En este país corren tiempos difíciles para los sentimientos identitarios. El mejor ejemplo es la Cataluña exacerbada de hoy, en la que se lleva ser muy catalán, con el añadido de una inquina excluyente hacia todo lo “español”. Un odio que crece por momentos y que desemboca en episodios grotescos, como cortarle la cabeza a la fotografía del rey, que no deberían tener mayor importancia salvo la que le quieran dar los autores como expresión de su animadversión y, por supuesto, quienes se dan por aludidos y lo perciben como un atentado que no puede quedar impune. Peligroso enredo que constituye otra vuelta al bucle que rueda desde hace diez años y del que es necesario salir cuanto antes.

————————

> [TUS TAREAS]
a) Explica, en una a tres oraciones, por qué el texto sobre Cataluña presenta la Cataluña de hoy como el mejor ejemplo de los tiempos difíciles para los sentimientos identitarios.
b) ¿Qué episodio grotesco pone como ejemplo el texto sobre Cataluña?
c) Modifica el texto sobre Cataluña a partir de las palabras "En este país" y detente después de "salir cuanto antes.". En ese tramo, sustituye "enredo" por "embrollo".
Las filas no guardan ninguna relación con el texto sobre Cataluña.

————————

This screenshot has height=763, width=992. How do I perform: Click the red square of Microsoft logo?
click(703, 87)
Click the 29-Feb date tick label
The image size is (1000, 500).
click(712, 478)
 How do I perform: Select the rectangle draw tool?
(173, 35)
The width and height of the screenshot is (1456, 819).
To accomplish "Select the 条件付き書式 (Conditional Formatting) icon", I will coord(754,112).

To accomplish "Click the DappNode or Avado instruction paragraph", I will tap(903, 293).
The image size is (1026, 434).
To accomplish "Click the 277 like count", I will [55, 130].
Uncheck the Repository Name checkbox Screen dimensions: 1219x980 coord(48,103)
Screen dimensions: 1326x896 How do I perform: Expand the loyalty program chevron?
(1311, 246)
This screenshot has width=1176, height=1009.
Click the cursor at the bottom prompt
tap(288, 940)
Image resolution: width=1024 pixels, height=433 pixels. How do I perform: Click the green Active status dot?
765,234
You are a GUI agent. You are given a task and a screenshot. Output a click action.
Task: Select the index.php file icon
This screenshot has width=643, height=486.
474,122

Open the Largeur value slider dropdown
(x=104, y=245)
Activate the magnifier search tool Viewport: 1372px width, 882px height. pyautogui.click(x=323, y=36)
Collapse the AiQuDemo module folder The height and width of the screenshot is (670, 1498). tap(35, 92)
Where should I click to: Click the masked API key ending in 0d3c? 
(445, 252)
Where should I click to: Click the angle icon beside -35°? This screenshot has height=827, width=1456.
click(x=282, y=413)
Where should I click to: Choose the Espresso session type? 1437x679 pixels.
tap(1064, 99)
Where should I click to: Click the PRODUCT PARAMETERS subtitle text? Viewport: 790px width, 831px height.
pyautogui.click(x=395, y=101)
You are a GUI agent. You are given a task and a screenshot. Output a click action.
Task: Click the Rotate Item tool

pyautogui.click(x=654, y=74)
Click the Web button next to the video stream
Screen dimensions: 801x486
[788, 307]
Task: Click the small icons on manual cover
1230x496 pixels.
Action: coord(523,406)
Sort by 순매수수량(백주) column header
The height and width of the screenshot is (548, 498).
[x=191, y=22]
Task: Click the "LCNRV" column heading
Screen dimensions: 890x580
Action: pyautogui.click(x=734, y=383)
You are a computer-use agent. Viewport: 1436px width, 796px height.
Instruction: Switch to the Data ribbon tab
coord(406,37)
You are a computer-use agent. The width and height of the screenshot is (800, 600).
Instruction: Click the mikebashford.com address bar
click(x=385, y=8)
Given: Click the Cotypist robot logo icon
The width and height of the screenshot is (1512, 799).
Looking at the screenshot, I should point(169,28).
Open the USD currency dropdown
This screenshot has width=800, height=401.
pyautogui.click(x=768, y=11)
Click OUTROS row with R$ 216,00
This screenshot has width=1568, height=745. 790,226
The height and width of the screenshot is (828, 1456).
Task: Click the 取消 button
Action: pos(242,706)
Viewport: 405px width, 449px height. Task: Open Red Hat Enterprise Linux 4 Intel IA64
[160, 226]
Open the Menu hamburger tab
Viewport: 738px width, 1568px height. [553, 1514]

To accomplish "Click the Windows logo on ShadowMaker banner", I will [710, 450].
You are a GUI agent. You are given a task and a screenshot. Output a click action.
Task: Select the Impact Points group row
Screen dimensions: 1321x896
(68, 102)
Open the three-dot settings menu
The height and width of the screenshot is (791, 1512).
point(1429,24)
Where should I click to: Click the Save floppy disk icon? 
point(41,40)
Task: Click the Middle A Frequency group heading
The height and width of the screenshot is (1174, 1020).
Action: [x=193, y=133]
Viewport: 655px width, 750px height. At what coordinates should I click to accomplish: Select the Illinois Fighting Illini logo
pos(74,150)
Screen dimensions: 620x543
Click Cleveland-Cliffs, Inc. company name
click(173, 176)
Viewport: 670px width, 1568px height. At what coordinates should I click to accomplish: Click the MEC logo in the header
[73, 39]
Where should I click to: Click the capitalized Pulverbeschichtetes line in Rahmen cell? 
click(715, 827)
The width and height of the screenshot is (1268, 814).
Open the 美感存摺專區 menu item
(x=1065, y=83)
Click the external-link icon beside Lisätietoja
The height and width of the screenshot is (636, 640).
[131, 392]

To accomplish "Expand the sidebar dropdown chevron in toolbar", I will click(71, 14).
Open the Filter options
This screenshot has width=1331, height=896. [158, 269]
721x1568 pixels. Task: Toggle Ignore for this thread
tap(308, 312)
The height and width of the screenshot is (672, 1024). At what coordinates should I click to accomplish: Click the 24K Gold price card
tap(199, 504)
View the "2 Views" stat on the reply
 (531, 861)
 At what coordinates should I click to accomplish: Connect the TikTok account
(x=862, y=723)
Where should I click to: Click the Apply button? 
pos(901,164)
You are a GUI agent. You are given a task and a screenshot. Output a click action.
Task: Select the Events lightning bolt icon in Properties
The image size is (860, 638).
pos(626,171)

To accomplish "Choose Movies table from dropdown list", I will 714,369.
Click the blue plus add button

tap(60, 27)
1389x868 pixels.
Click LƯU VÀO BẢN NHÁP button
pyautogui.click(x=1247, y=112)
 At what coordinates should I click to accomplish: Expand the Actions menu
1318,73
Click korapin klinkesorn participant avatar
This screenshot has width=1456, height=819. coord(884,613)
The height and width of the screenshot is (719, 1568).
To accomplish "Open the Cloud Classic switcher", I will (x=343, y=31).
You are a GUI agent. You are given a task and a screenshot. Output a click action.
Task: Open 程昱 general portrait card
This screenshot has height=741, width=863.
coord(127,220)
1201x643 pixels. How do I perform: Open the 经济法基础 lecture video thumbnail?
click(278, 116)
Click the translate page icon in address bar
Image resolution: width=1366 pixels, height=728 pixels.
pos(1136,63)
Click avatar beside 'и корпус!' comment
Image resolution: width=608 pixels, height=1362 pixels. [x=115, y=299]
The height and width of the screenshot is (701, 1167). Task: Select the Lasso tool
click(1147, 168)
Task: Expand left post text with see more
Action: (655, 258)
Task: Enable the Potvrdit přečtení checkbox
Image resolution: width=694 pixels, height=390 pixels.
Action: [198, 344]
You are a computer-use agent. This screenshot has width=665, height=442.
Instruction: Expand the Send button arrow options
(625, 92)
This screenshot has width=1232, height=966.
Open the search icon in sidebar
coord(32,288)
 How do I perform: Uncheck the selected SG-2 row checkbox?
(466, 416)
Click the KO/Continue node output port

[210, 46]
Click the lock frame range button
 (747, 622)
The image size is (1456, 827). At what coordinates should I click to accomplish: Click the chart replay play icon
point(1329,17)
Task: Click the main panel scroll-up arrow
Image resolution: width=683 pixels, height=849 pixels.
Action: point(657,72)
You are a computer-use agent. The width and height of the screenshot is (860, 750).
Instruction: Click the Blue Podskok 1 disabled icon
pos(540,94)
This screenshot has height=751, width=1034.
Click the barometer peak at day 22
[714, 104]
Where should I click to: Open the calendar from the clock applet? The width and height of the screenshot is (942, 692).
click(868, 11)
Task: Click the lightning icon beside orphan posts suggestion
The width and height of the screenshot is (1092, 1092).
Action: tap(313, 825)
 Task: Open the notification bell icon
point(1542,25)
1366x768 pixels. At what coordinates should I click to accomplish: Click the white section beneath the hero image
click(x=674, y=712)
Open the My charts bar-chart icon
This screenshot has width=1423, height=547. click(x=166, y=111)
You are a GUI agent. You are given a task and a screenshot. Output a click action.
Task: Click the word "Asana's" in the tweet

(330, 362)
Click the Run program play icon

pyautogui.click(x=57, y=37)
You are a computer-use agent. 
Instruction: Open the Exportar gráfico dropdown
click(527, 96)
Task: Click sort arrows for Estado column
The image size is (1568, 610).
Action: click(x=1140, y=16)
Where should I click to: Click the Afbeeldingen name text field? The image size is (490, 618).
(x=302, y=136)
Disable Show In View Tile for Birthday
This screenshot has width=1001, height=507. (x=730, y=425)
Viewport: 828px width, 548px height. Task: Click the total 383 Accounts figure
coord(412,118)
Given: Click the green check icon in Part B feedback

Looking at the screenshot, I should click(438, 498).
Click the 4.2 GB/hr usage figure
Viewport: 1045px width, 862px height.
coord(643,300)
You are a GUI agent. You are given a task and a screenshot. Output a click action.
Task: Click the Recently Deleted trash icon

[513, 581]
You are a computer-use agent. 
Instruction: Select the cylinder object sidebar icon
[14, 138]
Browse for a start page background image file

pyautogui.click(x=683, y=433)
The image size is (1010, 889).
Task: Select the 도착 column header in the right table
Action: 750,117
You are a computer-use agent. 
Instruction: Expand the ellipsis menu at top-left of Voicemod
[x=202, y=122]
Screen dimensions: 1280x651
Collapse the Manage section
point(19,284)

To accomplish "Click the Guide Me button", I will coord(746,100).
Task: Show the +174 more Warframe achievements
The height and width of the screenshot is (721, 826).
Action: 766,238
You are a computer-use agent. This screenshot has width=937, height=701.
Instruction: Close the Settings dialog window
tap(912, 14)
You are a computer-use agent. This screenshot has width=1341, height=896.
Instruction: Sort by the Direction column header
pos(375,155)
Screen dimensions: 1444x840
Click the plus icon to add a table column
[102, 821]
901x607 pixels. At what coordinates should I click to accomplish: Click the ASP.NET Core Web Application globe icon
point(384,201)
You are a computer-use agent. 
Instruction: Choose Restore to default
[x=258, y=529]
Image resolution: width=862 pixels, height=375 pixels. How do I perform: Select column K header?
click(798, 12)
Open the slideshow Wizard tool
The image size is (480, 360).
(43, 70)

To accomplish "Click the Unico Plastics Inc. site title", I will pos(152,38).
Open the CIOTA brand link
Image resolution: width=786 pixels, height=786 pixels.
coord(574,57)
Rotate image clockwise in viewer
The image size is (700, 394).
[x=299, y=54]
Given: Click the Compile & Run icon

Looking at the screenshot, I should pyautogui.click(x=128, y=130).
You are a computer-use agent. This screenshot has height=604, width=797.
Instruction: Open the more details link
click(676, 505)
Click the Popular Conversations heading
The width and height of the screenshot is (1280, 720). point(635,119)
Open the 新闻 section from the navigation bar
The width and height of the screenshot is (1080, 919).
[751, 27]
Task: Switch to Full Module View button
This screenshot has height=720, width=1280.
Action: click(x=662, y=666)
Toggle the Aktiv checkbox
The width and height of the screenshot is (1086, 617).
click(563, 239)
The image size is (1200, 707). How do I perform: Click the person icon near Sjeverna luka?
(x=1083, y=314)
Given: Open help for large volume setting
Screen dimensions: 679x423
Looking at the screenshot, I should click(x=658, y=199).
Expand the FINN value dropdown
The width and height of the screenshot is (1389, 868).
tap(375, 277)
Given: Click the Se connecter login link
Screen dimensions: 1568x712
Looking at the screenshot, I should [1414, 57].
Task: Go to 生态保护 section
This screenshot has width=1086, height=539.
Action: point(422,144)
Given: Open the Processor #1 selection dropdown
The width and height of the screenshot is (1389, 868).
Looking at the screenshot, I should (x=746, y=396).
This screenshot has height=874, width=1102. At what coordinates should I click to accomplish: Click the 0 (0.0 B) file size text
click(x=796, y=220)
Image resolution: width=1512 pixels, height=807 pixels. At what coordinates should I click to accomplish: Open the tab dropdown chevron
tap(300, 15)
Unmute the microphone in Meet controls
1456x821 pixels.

————————

> [RESPUESTAS POR TAREA]
a) Según el texto, en la Cataluña de hoy se lleva ser muy catalán y a eso se añade una inquina excluyente hacia todo lo "español". Es un odio que crece por momentos y desemboca en episodios grotescos.

b) Cortarle la cabeza a la fotografía del rey.

c)
En este país corren tiempos difíciles para los sentimientos identitarios. El mejor ejemplo es la Cataluña exacerbada de hoy, en la que se lleva ser muy catalán, con el añadido de una inquina excluyente hacia todo lo “español”. Un odio que crece por momentos y que desemboca en episodios grotescos, como cortarle la cabeza a la fotografía del rey, que no deberían tener mayor importancia salvo la que le quieran dar los autores como expresión de su animadversión y, por supuesto, quienes se dan por aludidos y lo perciben como un atentado que no puede quedar impune. Peligroso embrollo que constituye otra vuelta al bucle que rueda desde hace diez años y del que es necesario salir cuanto antes.